Dendritic Cells Endocytose Bacillus Anthracis Spores: Implications for Anthrax Pathogenesis

摘要

Phagocytosis of inhaled Bacillus anthracis spores and subsequent trafficking to lymph nodes are decisive events in the progression of inhaled anthrax because they initiate germination and dissemination of spores. Found in high frequency throughout the respiratory tract, DCs routinely take up foreign particles and migrate to the lymph nodes. However, the participation of DCs in phagocytosis and dissemination of spores was not investigated previously. We found that human DCs readily engulfed fully pathogenic and attenuated B. anthracis spores. Spores provoked a loss of tissue-retaining chemokine receptors (CCR2, CCR5) with a concurrent increase in lymph node homing receptors (CCR7, CD11c) on the membrane of DCs. After spore infection, immature DCs displayed a mature phenotype (CD83-bright, HLA-DR-bright, CD80- bright, CD86-bright, CD40 bright), and enhanced co-stimulatory activity.
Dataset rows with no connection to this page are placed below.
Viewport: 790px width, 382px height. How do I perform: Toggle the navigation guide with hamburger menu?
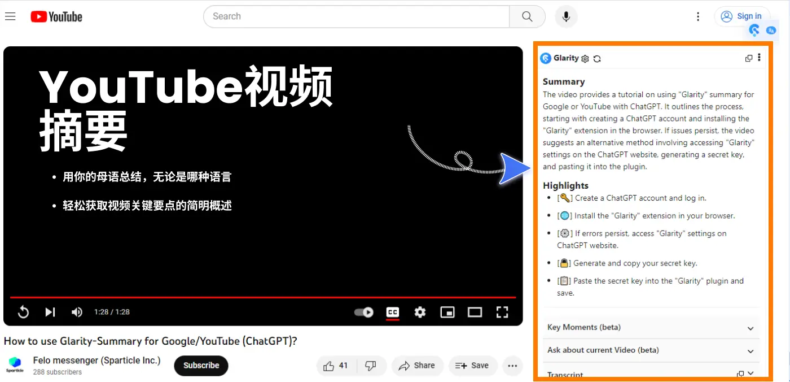[10, 16]
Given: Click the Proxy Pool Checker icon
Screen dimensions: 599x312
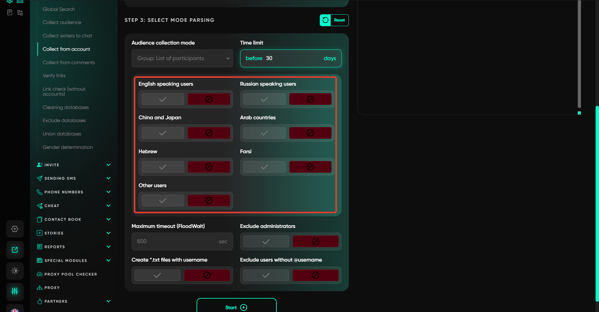Looking at the screenshot, I should point(40,274).
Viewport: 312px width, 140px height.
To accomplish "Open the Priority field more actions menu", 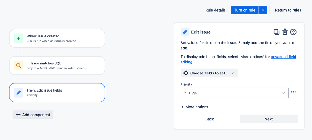I will [x=293, y=92].
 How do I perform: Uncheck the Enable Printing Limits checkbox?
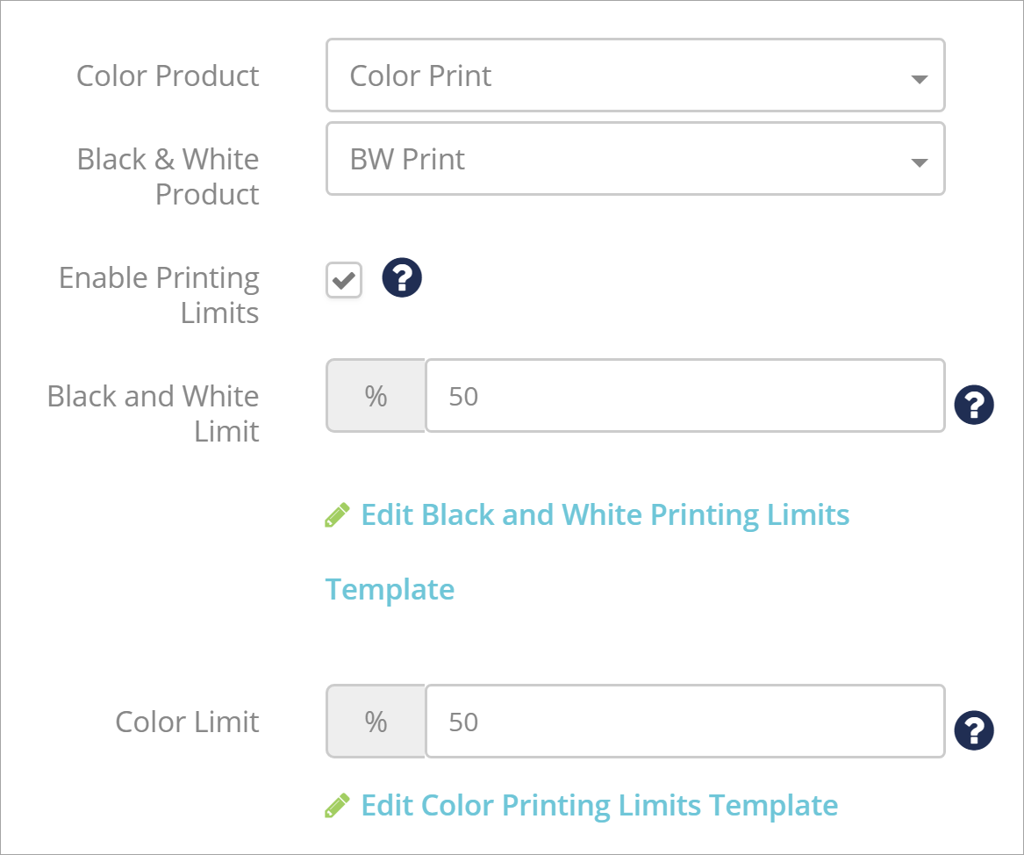(x=344, y=281)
Surprisingly, spores activated the mitogen-activated protein kinase (MAPK) cascade (ERK, p38) and stimulated expression of several inflammatory response genes. MAPK signaling was extinguished by 6 h after infection and resulted in dramatically reduced secretion of TNF-a, IL-6, and IL-8, without inducing DC death. This corresponded temporally with enzymatic cleavage of proximal MAPK signaling proteins (MEK-1, -3, and MKK-4) and may indicate activity of anthrax lethal toxin. Taken together, these results suggest that B. anthracis may exploit DCs to facilitate infection.